Study material:
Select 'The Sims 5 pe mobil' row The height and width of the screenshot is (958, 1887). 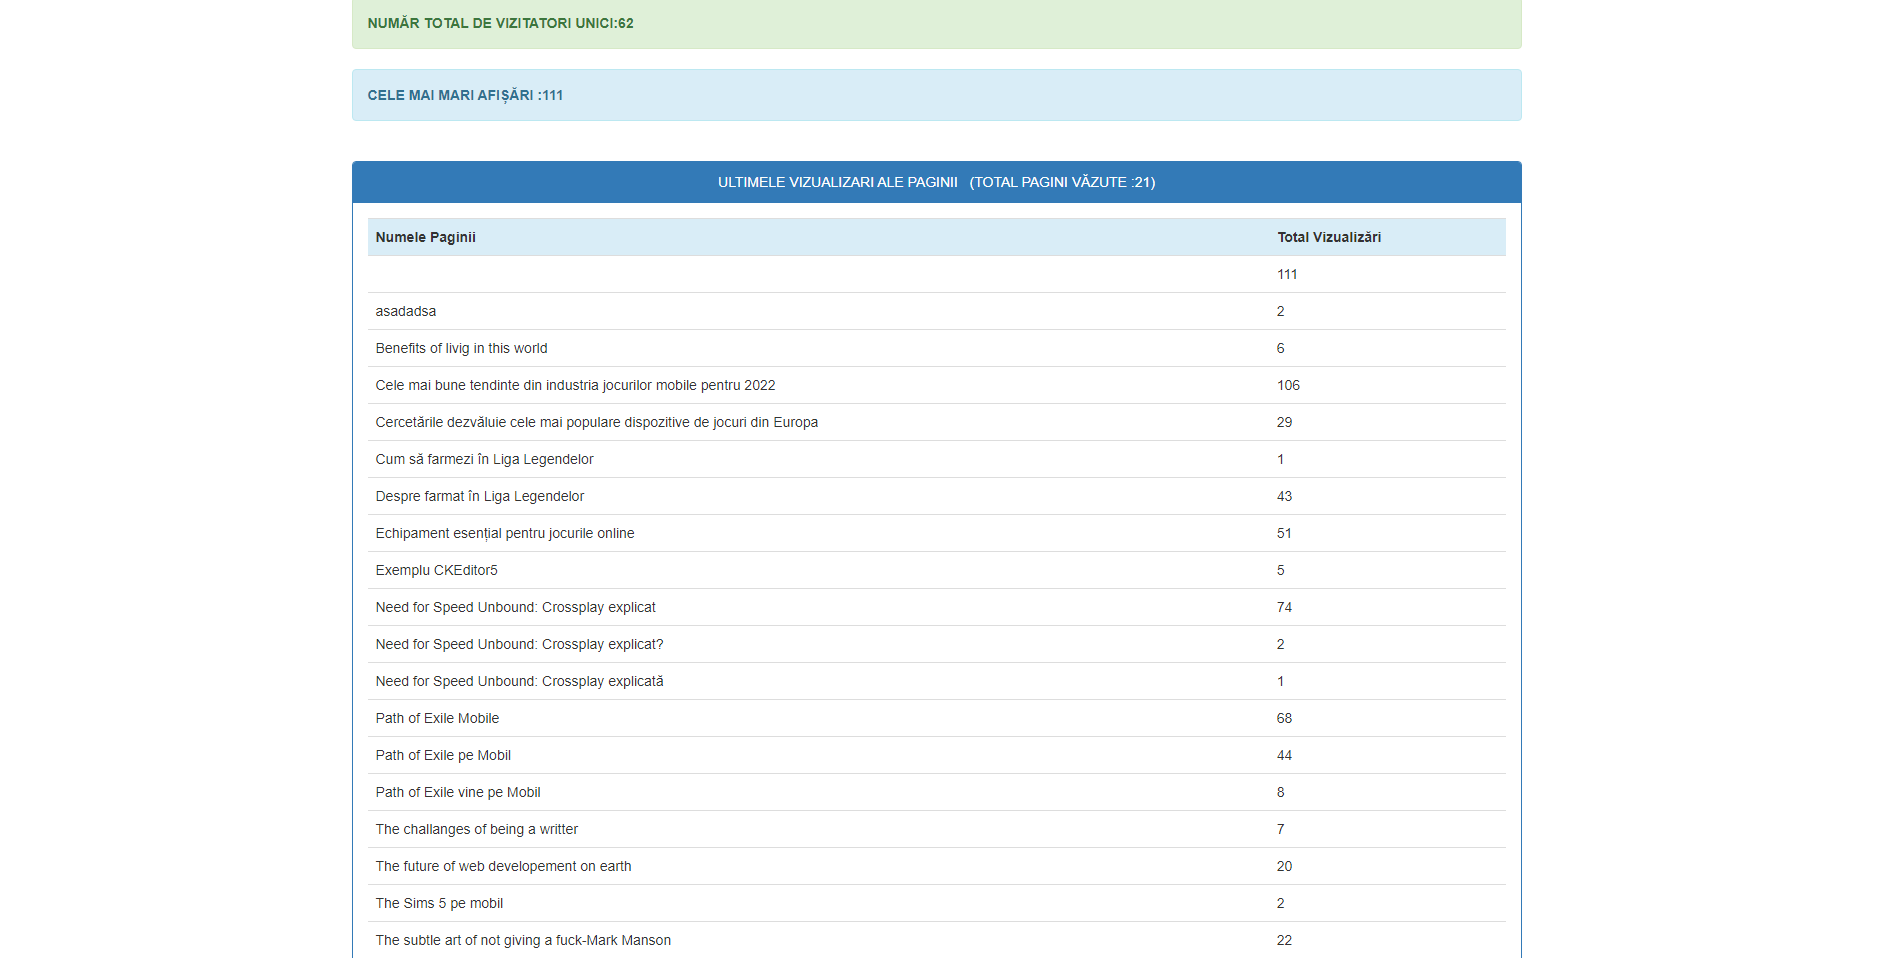(x=439, y=903)
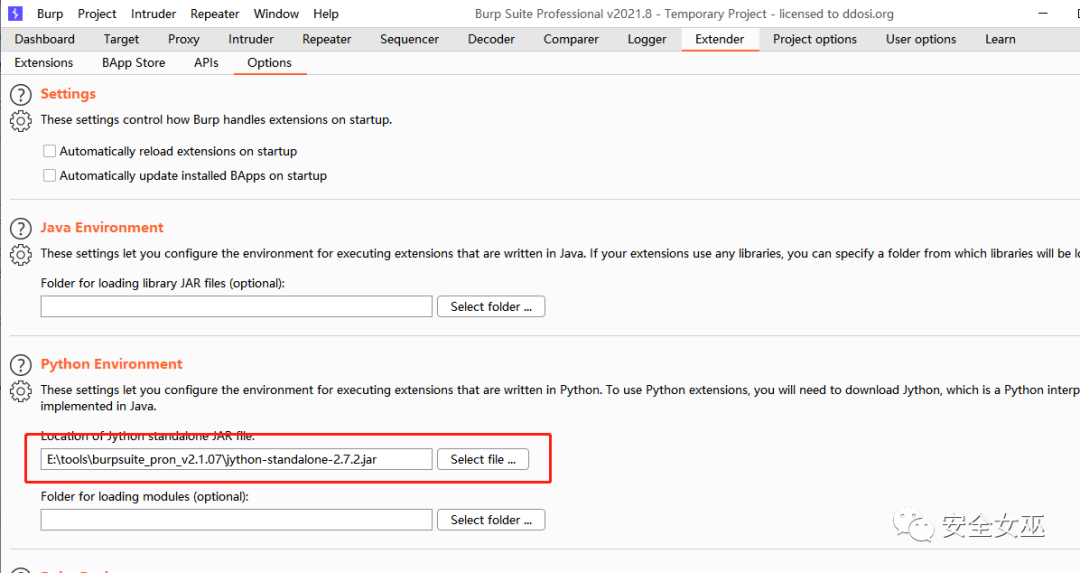1080x573 pixels.
Task: Switch to the BApp Store sub-tab
Action: point(134,62)
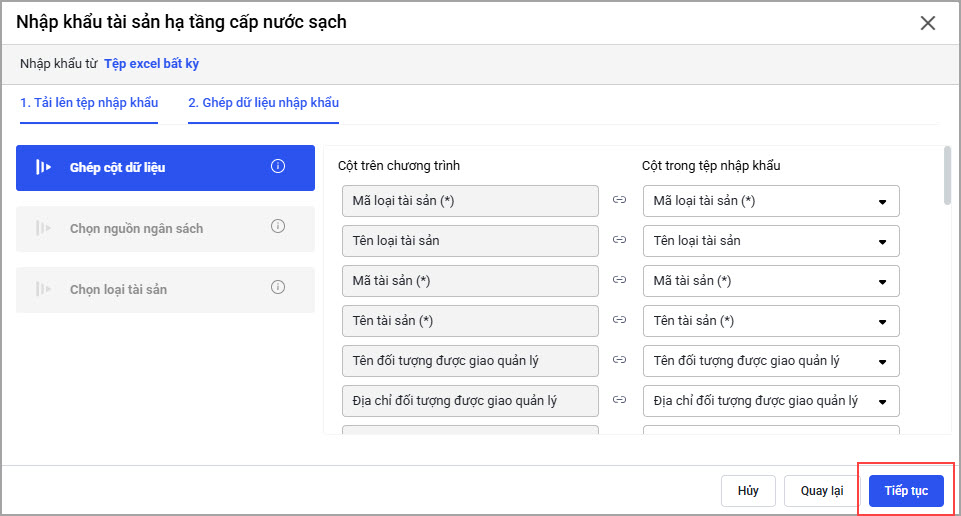Viewport: 961px width, 516px height.
Task: Click link icon for Mã loại tài sản row
Action: 620,201
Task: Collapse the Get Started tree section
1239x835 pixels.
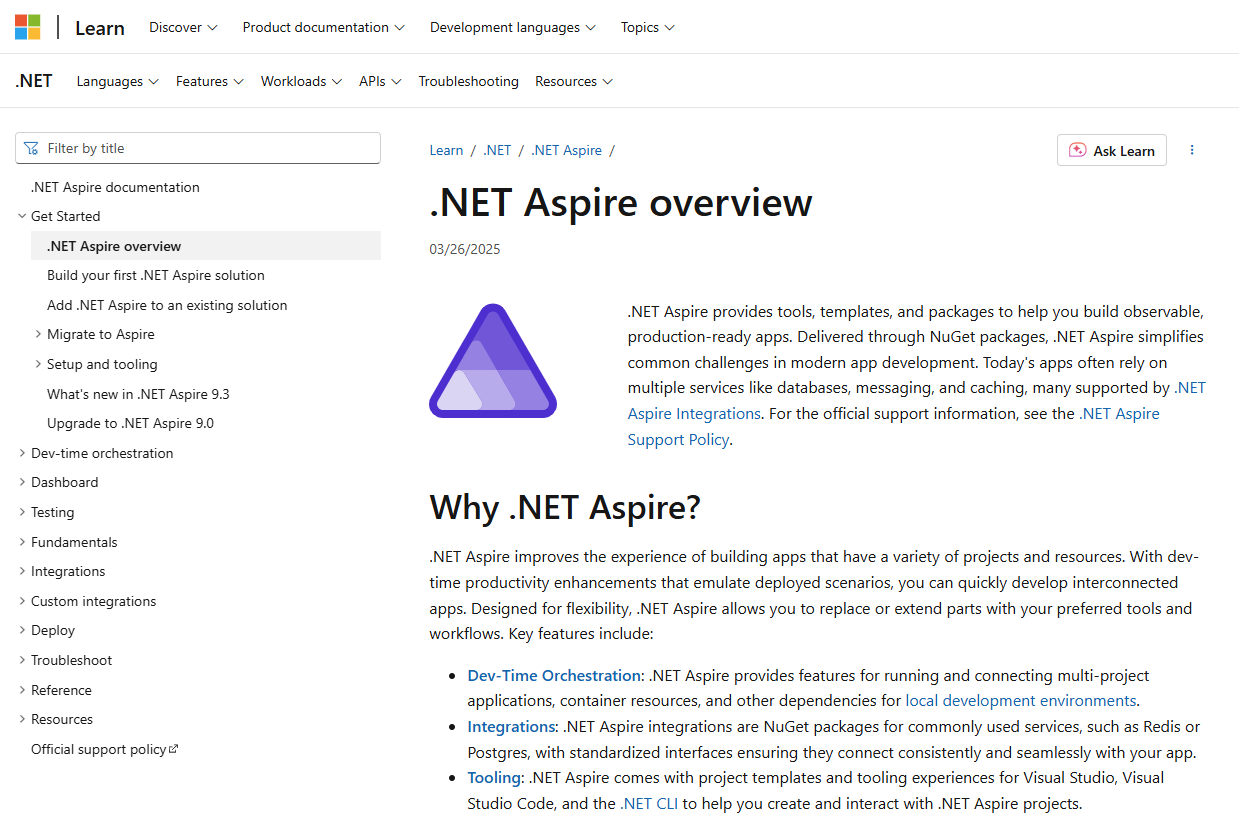Action: pyautogui.click(x=22, y=216)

Required action: Reproduce exactly the lines above from the one with "Task: Collapse the Get Started tree section" through the last line of the data, keeping both ends and dropping the pictures.

Result of this task:
Task: Collapse the Get Started tree section
1239x835 pixels.
Action: pyautogui.click(x=22, y=216)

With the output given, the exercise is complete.